- **SELECTED TEXT**
--- --- ---
I find it amazing that forty years on, dates continue to ring a bell.  Today, 4th May, is a guy I used to know at uni’s Birthday – Gordon Stewart.  Now, why do I remember that?!  Wonder what he looks like now?  Most important, does he have hair?!  It’s funny, though, remembering the Birthdays of people who crossed one’s path so long ago.  Like a little post-it note to the past.

I always remember Julia’s Birthday on the 23rd March and I haven’t seen her since we left London in 1985!  Still send Christmas cards saying we must meet up but we never do.  She and I used to share an office in East Sheen.  In fact, she hired me as her assistant!  Thing is, I don’t think either of us had a clue what we were doing – well, I certainly didn’t.  We used to smoke like chimneys – Marlboro Light – and chat, becoming firm friends.  Every Saturday, she would come round to our wonderfully quaint basement flat on Richmond Green (the only way in was through our bedroom!) for steak and courgettes and copious amounts of wine.  No change there, then.  Never crossed our minds that we wouldn’t be friends forever.

The innocence of youth.  I’ve written about it before, how one’s life is a backdrop scattered with crossing paths representing the friends who have come and gone throughout.  Friends who, once, were indispensable.  Life.  I’m glad I didn’t know, then.  I didn’t want to know.  I still remember the time when, nearing the end of university days, Phil’s older brother, Chris, warned us that, with the exception of one or two, we would, all, lose touch.  Never!  We will be friends for life, now – or so we thought.  Sadly, Chris was right.  I have a handful of friends for life from those days and I treasure them.  Different lives.  Different locations.  Bond unbroken.  I would so dearly love to find Billy McPherson, though!  I met him, with Susan, at that first English Lit lecture in 1977.  Knowing nobody, I walked into a packed Lecture Theatre A and asked them if anybody was sitting there.  The rest is my history.  Billy was from Dunoon and a wannabee punk rocker but he was so kind to me and his Glaswegian sarcasm – well, it was infectious.  Loved by all, he was larger than life but the bubble burst and we grew up.  Different paths and we lost touch.  I last saw him at Susan and Phil’s wedding in 1983; he hadn’t changed a bit.

I also remember phone numbers!  Not so long ago, my old friend, Nic – who grew up across the road from me – challenged me to remember their number.  I wasn’t confident, immediately, but, minutes later, taking my mind back to these days, I remembered the four important digits: Cupar 2321!  Now, how did I manage that?  Filed away in the archives of my mind – or memory – just waiting for that trigger.  The most complex, advanced ‘computer’ there is requiring of no keyboard, no case, no charger.  Facetime?  No problem.  Susceptible to viruses?  Walked right into that!
--- --- ---
- **ASSIGNED TASK 1**
Rewrite the passage of the post about old friends from "I always remember" up to and including "be friends forever.", substituting "zucchini" for "courgettes".
- **ASSIGNED TASK 2**
In the post about old friends, what telephone number does the writer recall from the house of Nic's family?
- **ASSIGNED TASK 3**
Continue the post about old friends, picking up immediately after its final sentence.
The records below come from a different source than the post about old friends.

- **DATASET CONTENT**
--- --- ---
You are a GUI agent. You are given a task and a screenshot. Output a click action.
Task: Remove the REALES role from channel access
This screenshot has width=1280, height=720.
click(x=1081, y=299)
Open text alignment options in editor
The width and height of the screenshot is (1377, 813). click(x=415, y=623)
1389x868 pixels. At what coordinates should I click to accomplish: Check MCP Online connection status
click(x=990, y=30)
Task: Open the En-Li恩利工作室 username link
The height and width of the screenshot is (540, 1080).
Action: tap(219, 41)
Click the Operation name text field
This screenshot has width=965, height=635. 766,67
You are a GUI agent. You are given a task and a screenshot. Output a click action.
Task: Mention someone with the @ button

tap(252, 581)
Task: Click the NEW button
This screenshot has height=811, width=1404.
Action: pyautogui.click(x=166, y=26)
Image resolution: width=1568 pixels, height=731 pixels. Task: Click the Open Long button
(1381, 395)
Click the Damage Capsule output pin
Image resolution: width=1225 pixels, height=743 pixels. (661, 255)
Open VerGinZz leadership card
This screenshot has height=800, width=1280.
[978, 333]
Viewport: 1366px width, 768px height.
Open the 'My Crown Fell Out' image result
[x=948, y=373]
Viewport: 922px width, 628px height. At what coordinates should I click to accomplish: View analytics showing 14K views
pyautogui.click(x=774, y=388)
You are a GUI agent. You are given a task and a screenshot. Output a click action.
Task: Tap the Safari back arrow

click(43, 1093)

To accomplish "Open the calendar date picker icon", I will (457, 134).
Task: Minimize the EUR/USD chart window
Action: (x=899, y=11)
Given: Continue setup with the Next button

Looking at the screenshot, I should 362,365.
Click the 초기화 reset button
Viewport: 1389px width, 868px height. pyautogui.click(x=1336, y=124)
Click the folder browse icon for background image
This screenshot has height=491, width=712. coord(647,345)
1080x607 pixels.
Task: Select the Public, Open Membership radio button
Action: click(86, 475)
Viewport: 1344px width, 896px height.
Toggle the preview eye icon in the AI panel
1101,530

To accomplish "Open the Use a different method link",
--- --- ---
- **YOUR RESPONSE 1**
I always remember Julia’s Birthday on the 23rd March and I haven’t seen her since we left London in 1985!  Still send Christmas cards saying we must meet up but we never do.  She and I used to share an office in East Sheen.  In fact, she hired me as her assistant!  Thing is, I don’t think either of us had a clue what we were doing – well, I certainly didn’t.  We used to smoke like chimneys – Marlboro Light – and chat, becoming firm friends.  Every Saturday, she would come round to our wonderfully quaint basement flat on Richmond Green (the only way in was through our bedroom!) for steak and zucchini and copious amounts of wine.  No change there, then.  Never crossed our minds that we wouldn’t be friends forever.

- **YOUR RESPONSE 2**
Cupar 2321

- **YOUR RESPONSE 3**
Perhaps I am some numerical genius as in Rainman!  Birthdays, phone number, number plates … must mean something?  We caught that wonderful film on TV recently.  It was made in 1988!!!  A young Tom Cruise alongside Dustin Hoffman, I think it is over-looked in its eminence.  No special effects, the film centres on these two actors – the brothers – throughout, its mastery derived from the superb dialogue and the pathos borne of acting skills second to none.  The winner of many awards, including the Oscar for Best Actor – Dustin Hoffman – Tom Cruise was, somehow, overlooked. An absolute travesty!  In fact, Tom Cruise has never won an Oscar nor an Academy Award despite the fact that his name is synonymous with merit.  Whatever happened to its recognition?

Seventh week of lockdown?  People are anxious and frustrated with no end in sight.  Everything is cancelled for the foreseeable future and travel, it seems, may never be the same again.  As British Airways prepares to lay off a quarter of its staff and, perhaps, refrain from flying out of Gatwick, Ryanair predicts it will scale back on routes.  Prices will escalate for those who are brave enough – or just plain foolhardy enough – to fly but, for the majority, it may be not worth the risk.  Lockdown cannot claim to have  eradicated COVID-19; in fact, it may even have rendered it more powerful.  Add to that, we are no longer members of the EU and it would not be fun to be struck down in the Eternal City!  When will we return?  I have a marble plaque, courtesy of Sandro in the Via Margutta, which is inscribed with all the years in which I have celebrated my Birthday on the Spanish Steps.  He left space for many more.  There is already a gap for 2019.  It is only set to increase.

Somewhat maudlin, the mood.  Prolonged uncertainty weighs heavily.  It seems, also, that I have lost my reader in China.  Whatever next!  It fires the imagination to think that someone in such foreign climes is reading Trish-Trash.com.  Japan, too.  Another language.  Another world.  Now, that is the power of the internet.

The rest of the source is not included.